Why I Built Intentr Without Ads (And Why It Matters)

Last week, a user emailed to say she'd spent 40 minutes on Intentr and knew exactly where those 40 minutes went. Not in a guilty way. In a relieved way. That message stuck with me because it's the opposite of what most media apps are designed to do.

The Ad Problem We Stopped Pretending Wasn't Real

When we first started talking about Intentr at MRVL, the conversation wasn't really about features. It was about something we all felt but couldn't quite articulate: the sense that every media app we used was optimised to keep us there longer, not to serve us better. Algorithms designed to maximise engagement. Ads designed to interrupt. Free-tier limitations that only existed to push you toward paid plans.

I spent a morning reading through messages from indie creators who'd built genuine audiences but earned almost nothing because their content wasn't "engagement-optimised." Meanwhile, the platforms they used were making millions from ads served alongside their work. The maths didn't work.

We decided early on: no ads. Not as a marketing angle. As a structural decision. If there are no ads, we have no incentive to make you scroll compulsively. We're not fighting for your attention in order to sell it to someone else. That changes everything about how you design the experience.

Session Intentions Sound Simple Until You Realise What They Do

The session intention feature came from frustration. One of our team members admitted she'd open a media app to "quickly check something" and emerge 90 minutes later having no memory of what she'd actually consumed. Sound familiar?

We built a simple moment into Intentr: before you start, you say why you're here. "I want to catch up on tech news." "I'm looking for a podcast about design." "I want to relax." You set a time boundary. Then the app starts tracking what you actually spend time on in a ledger.

It's not about shame or surveillance. It's about honest feedback. Your attention ledger shows you exactly where your time went over the last week (with the Plus tier, the full history is yours). You can see patterns. You can make better decisions tomorrow. That's not manipulation. That's the opposite of it.

Creators Deserve More Than Crumbs

Here's what made me angry enough to keep pushing on this project: the average YouTube creator earns roughly £1 per 1,000 views through ads. An indie podcaster on a major platform might get £20 a month if they're lucky. Meanwhile, the platforms are valued in the billions.

With Intentr, creators get 85% of subscription revenue. That's not a rounding error. It's the majority. If you follow a creator's channel on Intentr, you're directly supporting their work. There's no algorithm deciding whether your attention is "valuable enough" to be shown their content. You chose them. They get paid for your genuine interest.

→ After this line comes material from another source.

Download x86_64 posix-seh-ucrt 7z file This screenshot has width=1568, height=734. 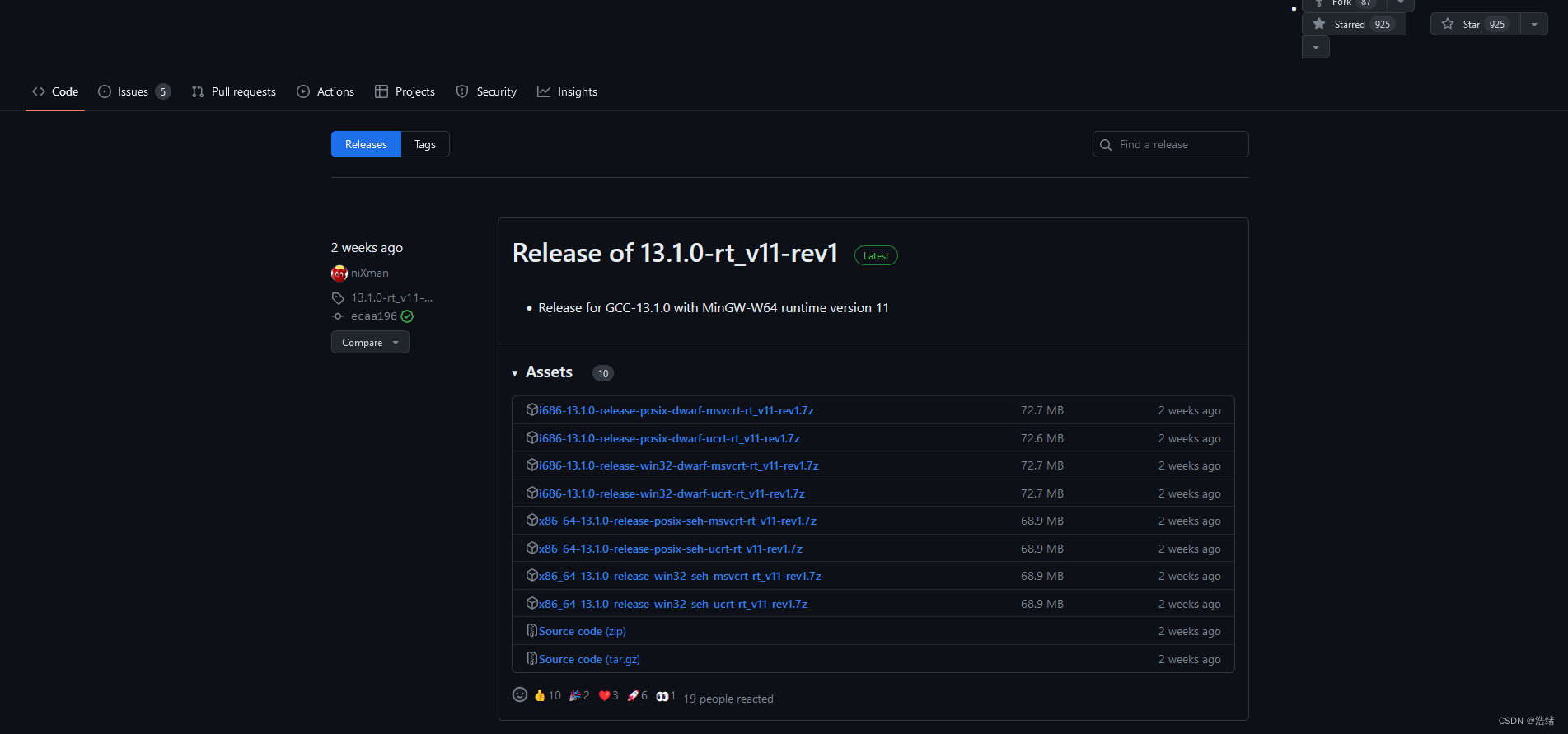click(x=670, y=549)
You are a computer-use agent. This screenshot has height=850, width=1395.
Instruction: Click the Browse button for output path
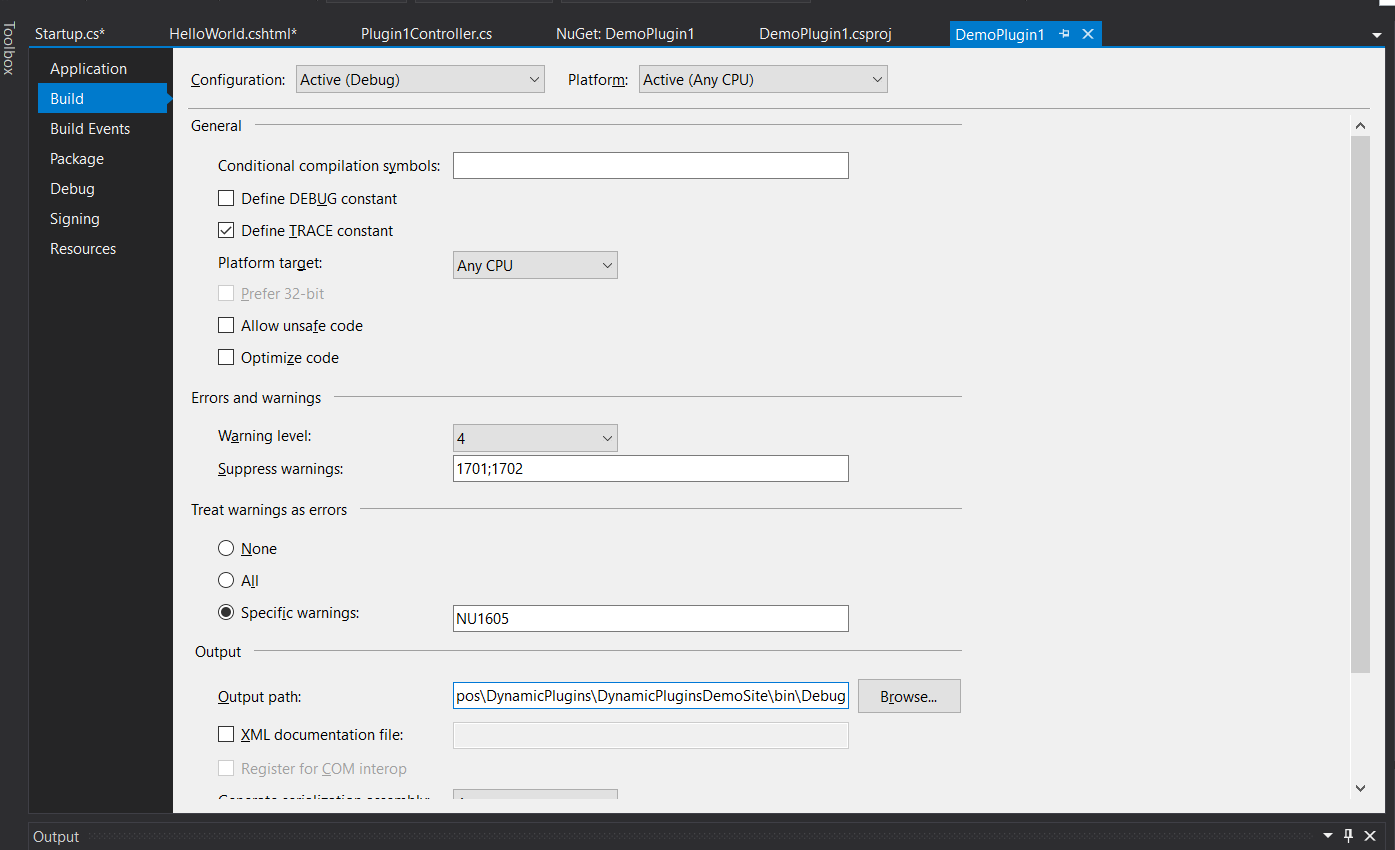click(908, 696)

The Pro Creator tier lets creators see who's paying attention, how long people spend on their work, and what they're actually earning. No guesswork. No opaque metrics. Just honest numbers about engagement and income.

No Algorithm Means You're in Control (Which Takes Adjustment)

We knew this would be controversial. In a world where every app learns your taste and serves you increasingly personalised feeds, Intentr does the opposite. You choose which creators you follow. You browse their channels. You decide what you watch. No algorithm surfaces content you didn't opt in to.

Some people find this refreshing immediately. Others email to ask where the "recommendations" are. Fair question. But recommendations are how platforms keep you scrolling. We're not interested in that game.

The free version gives you room to explore: 3 sessions per day, the ability to follow up to 5 channels, and a week's worth of attention history. That's enough to test the concept, to feel what it's like to consume media on your own terms. If you want unlimited sessions and channels, and you want to connect your RSS feeds or podcasts or YouTube subscriptions as channels within Intentr, that's the Plus tier.

What It Means to Build for People, Not Engagement Metrics

The hardest part of building Intentr wasn't the technology. It was resisting every instinct that comes from working in apps for the last decade. Not adding the infinite scroll. Not surfacing "popular" content. Not sending notifications that pull you back in. Not building a social graph to increase lock-in.

We could make Intentr more addictive. Every platform could. But why? What good does that do the person using it? What does it do for the creator trying to make a living?

Instead, we asked: what does a media app look like if its job is to help you consume intentionally? If its job is to pay creators fairly? If its job is to respect the fact that you have limited time and attention, and they deserve to be yours alone, not harvested and sold?

That's what Intentr is.

The woman who emailed about knowing where her 40 minutes went isn't unique. She's just the first one to put it into words. How often do you finish a session on a media app and have no idea where your time actually went?